| YOUR GOAL |
From the first record to the last, write out each one exactly.

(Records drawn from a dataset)
- - -

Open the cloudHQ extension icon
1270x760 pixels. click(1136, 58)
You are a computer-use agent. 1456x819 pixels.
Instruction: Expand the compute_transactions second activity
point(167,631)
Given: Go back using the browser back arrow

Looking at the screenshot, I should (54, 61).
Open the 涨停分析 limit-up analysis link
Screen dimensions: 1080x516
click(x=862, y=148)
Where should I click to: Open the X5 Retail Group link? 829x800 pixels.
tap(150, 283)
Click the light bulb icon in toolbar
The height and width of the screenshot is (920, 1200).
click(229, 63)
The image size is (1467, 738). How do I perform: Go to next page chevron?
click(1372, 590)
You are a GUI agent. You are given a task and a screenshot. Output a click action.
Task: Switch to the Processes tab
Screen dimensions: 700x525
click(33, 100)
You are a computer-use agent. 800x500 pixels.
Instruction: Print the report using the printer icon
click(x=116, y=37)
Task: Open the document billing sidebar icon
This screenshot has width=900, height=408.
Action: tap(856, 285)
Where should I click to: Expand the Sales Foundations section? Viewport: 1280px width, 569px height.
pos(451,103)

- - -

| EXPECTED ANSWER |
Open the cloudHQ extension icon
1270x760 pixels. click(1136, 58)
You are a computer-use agent. 1456x819 pixels.
Instruction: Expand the compute_transactions second activity
point(167,631)
Given: Go back using the browser back arrow

Looking at the screenshot, I should (54, 61).
Open the 涨停分析 limit-up analysis link
Screen dimensions: 1080x516
click(x=862, y=148)
Where should I click to: Open the X5 Retail Group link? 829x800 pixels.
tap(150, 283)
Click the light bulb icon in toolbar
The height and width of the screenshot is (920, 1200).
click(229, 63)
The image size is (1467, 738). How do I perform: Go to next page chevron?
click(1372, 590)
You are a GUI agent. You are given a task and a screenshot. Output a click action.
Task: Switch to the Processes tab
Screen dimensions: 700x525
click(33, 100)
You are a computer-use agent. 800x500 pixels.
Instruction: Print the report using the printer icon
click(x=116, y=37)
Task: Open the document billing sidebar icon
This screenshot has width=900, height=408.
Action: tap(856, 285)
Where should I click to: Expand the Sales Foundations section? Viewport: 1280px width, 569px height.
pos(451,103)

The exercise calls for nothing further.